Palmerton Area School District has adopted a resolution to borrow $5 million and restructure its 2006 bond issue.
The school board unanimously agreed to take that action at a special meeting on Tuesday after it heard from Henry Sallusti, the district's financial adviser.
That means the district will borrow $5 million in bond funding and restructure a 2006 bond in the amount of $5.4 million that is scheduled to be paid off in 2026.
Sallusti said the bonds have a five-year call, and the interest rate will be 3.95-percent from 2011-2026. He said the evening marked the sale date, and that the district was now locked in, with the closing date being Dec. 30.
In October, the board agreed to borrow an additional $5 million to fund maintenance and repair projects, with the stipulation that unused borrowed money be used to pay down the debt.
That decision came after two prior motions, one to borrow $5 million, and the other, to borrow $2 million, were defeated.
Also at that time, the board agreed to refinance a pair of bond issues and the energy performance lease.
The district has a 2007 bond in the amount of $1,545,000 scheduled to be paid off in 2018. But, Sallusti said the 2007 bond issue has been taken out, and "will stay as it is."
Also, Sallusti said the energy savings had a 1 percent premium, which made it "not feasible to refinance."
"It's no one's fault; it's just the market," Sallusti said. "Interest rates are going up."
In July, the board agreed to refinance its 2005 bond issue in the amount of $6 million that is scheduled to be paid off in 2016. In the process, it saved $175,314.
Last month, the board on an 8-1 vote agreed to authorize Barry Isett & Associates to begin design work on the high school roof.
In a related matter, the board, on a 7-2 vote, agreed to authorize the firm as engineer of record for the district, effective immediately.
Prior to both votes, the board heard a presentation from Rob Sarnowski of Barry Isett & Associates, who reviewed a list of districtwide projects that need to be addressed.
Among those are the high school stadium; the high school tennis courts; repointing work at Towamensing Elementary, an air dryer at S.S. Palmer Elementary; the junior high school gymnasium floor; the high school gymnasium floor; and the high school auditorium.
Sarnowski said a three-year construction plan has been created that would address the high school roof, among other projects, in year one; the high school auditorium in year two; and any alternates in year three.
The high school roof project is scheduled to go out to bid early next year.
Business manager Lisa Vignone said that while the payments will go up, the district will not exceed the $1.6 million a year in debt service without impacting the amount of the loan payments for the next eight years.
As a result, the debt service for 12 years will be about $1.6 million, Vignone said, with the remaining four years at about $1.2 million, she said.
Had the board not agreed to borrow, the debt service would have decreased to $1.2 million in 2019, Vignone said. From 2020-2023, it would have been about $670,000, and from 2024-2026, about $470,000, at which point the district would have been done with its debt service, she said.

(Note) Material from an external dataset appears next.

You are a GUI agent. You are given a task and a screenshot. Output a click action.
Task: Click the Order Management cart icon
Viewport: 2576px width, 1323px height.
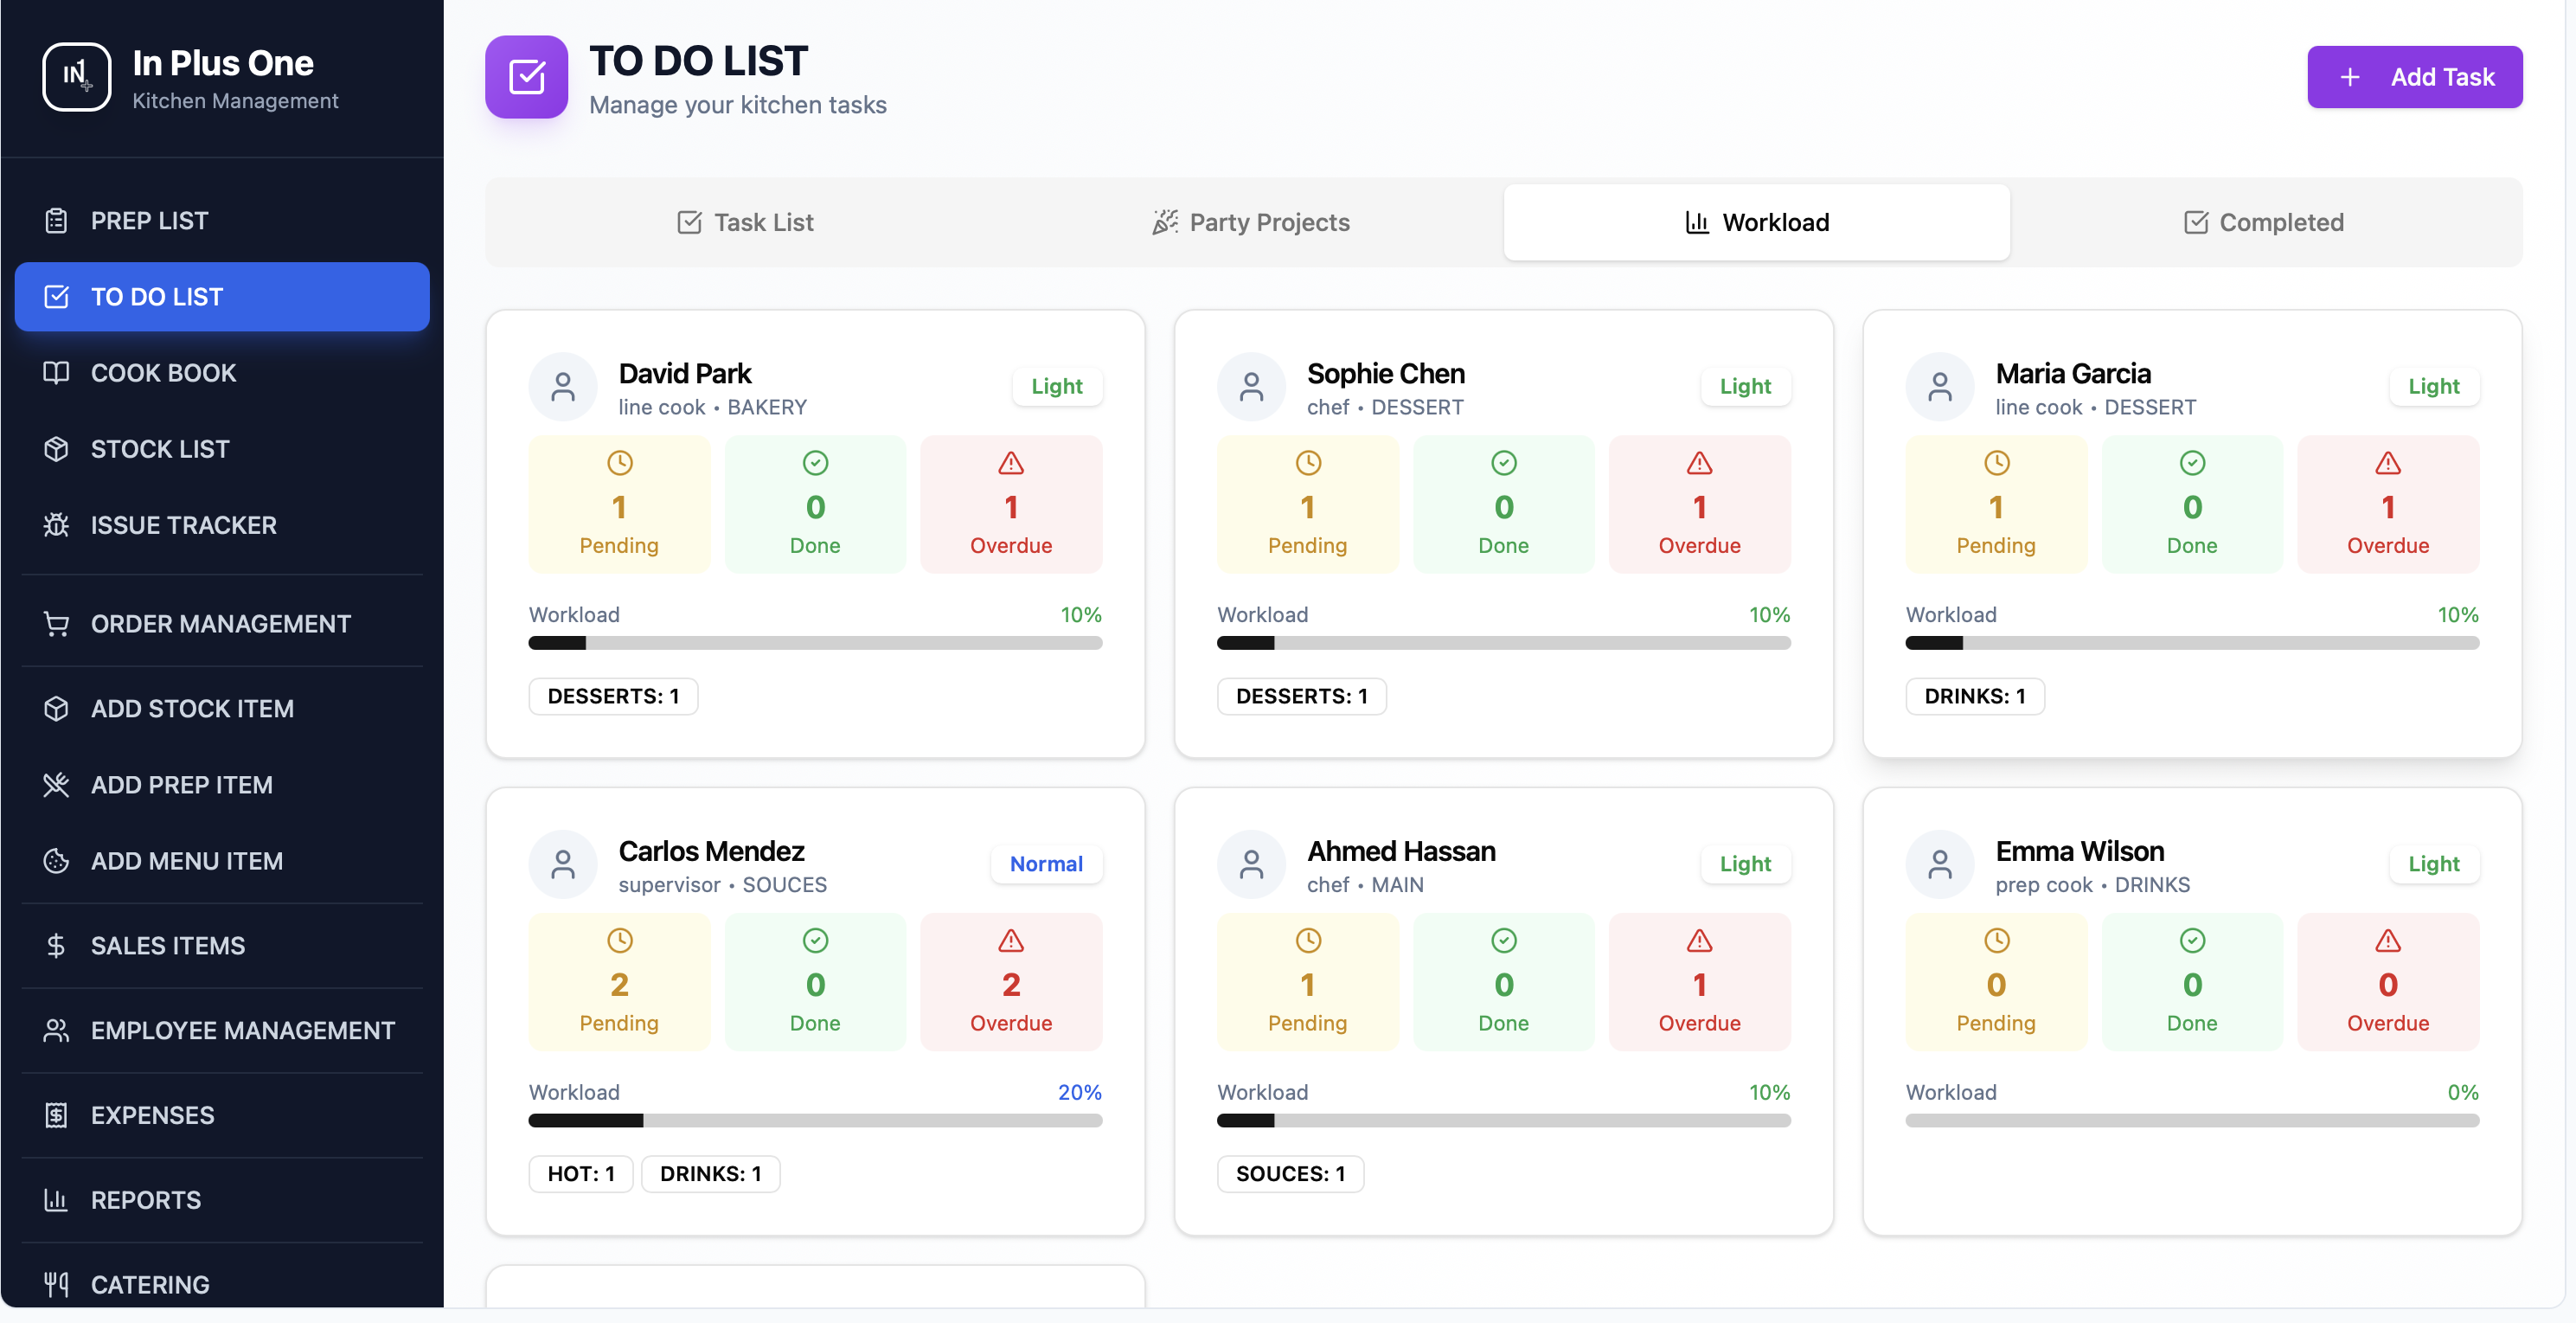[x=56, y=624]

The board previously heard from representatives from Performance Roofing Systems, which said it could replace the high school roof for $900,000, complete with a 30-year warranty. Or, it could replace the high school roof for $600,000 with a 20-year warranty.
That came after a review of the board's project priority list in September showed the repair of the roof was clearly at the top of its to-do list.
In June, Alan Behnke of Tremco Roofing, said the cost to restore the high school roof would be about $583,090, and would include the restoration of the boiler room roof. Or, he said, the district could replace the roof at a cost of about $2 million.
Behnke also noted at that time the weightroom roof is also in dire need of repair, and added that it couldn't be done until the bleacher system is addressed. He said the cost to replace that roof would be about $133,076.
The district could also have done a combined project that would cost $350,000; $200,000 for the bleachers, and $150,000 for the roof, Behnke said at that time.
Next on the board's project priority list was the generator at S.S. Palmer Elementary; the junior high school gym floor, tiles and bleachers; Parkside Education Center building repairs; and high school renovations.
Projects that rounded out the top 10 were the junior high boiler; oil tank removal; tennis courts; S.S. Palmer steps; and the high school hot water boiler.
All told, the list of 23 projects on that priority list came in at $1,641,039, said Superintendent Carol Boyce, who cautioned the figure was a best guess estimate at that time.
In August, the board reviewed a potential three-year expenditure supposition created by Vignone at the behest of the board. The supposition presumed level funding on all department line items, as well as a 3 percent increase in salary and 5 percent increase in benefits in each of the next three years.
It also presumed a category known as other, which refers to the other agencies with whom the district does business, such as the Carbon Lehigh Intermediate Unit, outplacement providers where some of the district's students receive services, and places with whom the district has educational service contracts, whereby the district anticipates a possible 10 percent increase.
Boyce said at that time the district had lost $23,000 in grant funding it was counting on in the 2010-11 school year in the educational areas, and added that it appeared the only way it will be able to afford to pay for any major facilities and buildings and grounds projects is through the bonding process.